I'm not bothered about private plates but BU 55 ERD would probably suit.


----------



## sssammm (Oct 7, 2003)

this is mine, had it for a few years now

gets a few laughs..

sam


----------



## pg tips (May 16, 2003)

didn't I here the buearocrats were trying to ban that sort of manipulation with plates?


----------



## sssammm (Oct 7, 2003)

yep, if you get pulled, it goes on computer with a warning, the second time you will get your number withdrawn from dvla

i got pulled last week, 1st time ever in 7 years, so im gonna sell it,

not worth the risk to lose it

sam


----------



## Fred (Feb 23, 2003)

= = = = = = =

### Written request 1
In the forum thread, what happens the second time someone is pulled over for a manipulated plate?
### Written request 2
List every distinct username that appears in a post header in the forum thread.
### Written request 3
Rewrite the paragraph in the forum thread that begins "yep, if you get pulled" in fewer words, keeping its main facts.
Use only the forum thread to answer.

### Dataset excerpt
= = = = = = =

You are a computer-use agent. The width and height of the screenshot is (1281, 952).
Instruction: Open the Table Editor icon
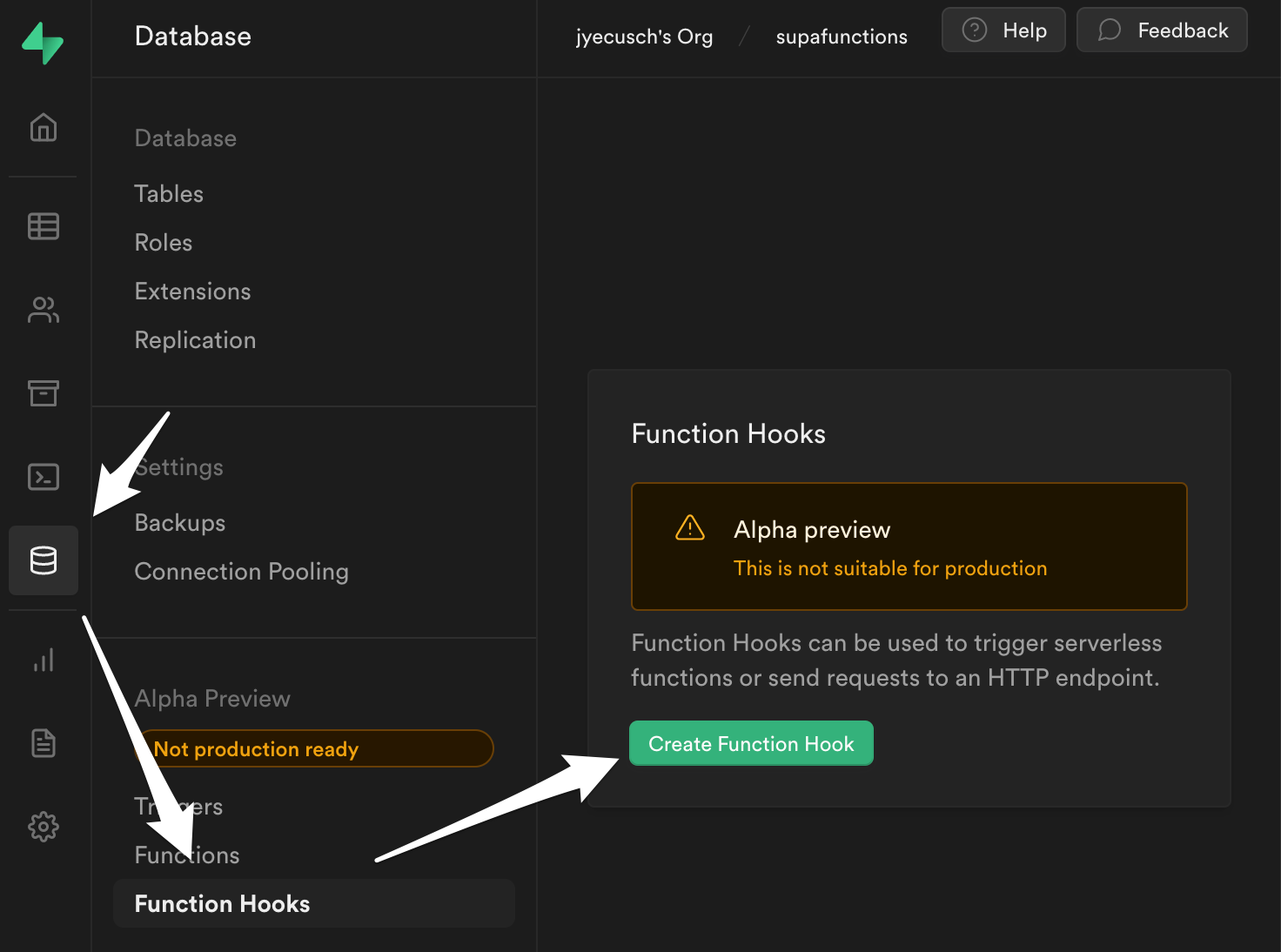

= = = = = = =

### Exercise response 1
Their number gets withdrawn by the DVLA.

### Exercise response 2
sssammm, pg tips, Fred

### Exercise response 3
A first stop means a warning recorded on computer, and a second stop means the DVLA withdraws the number.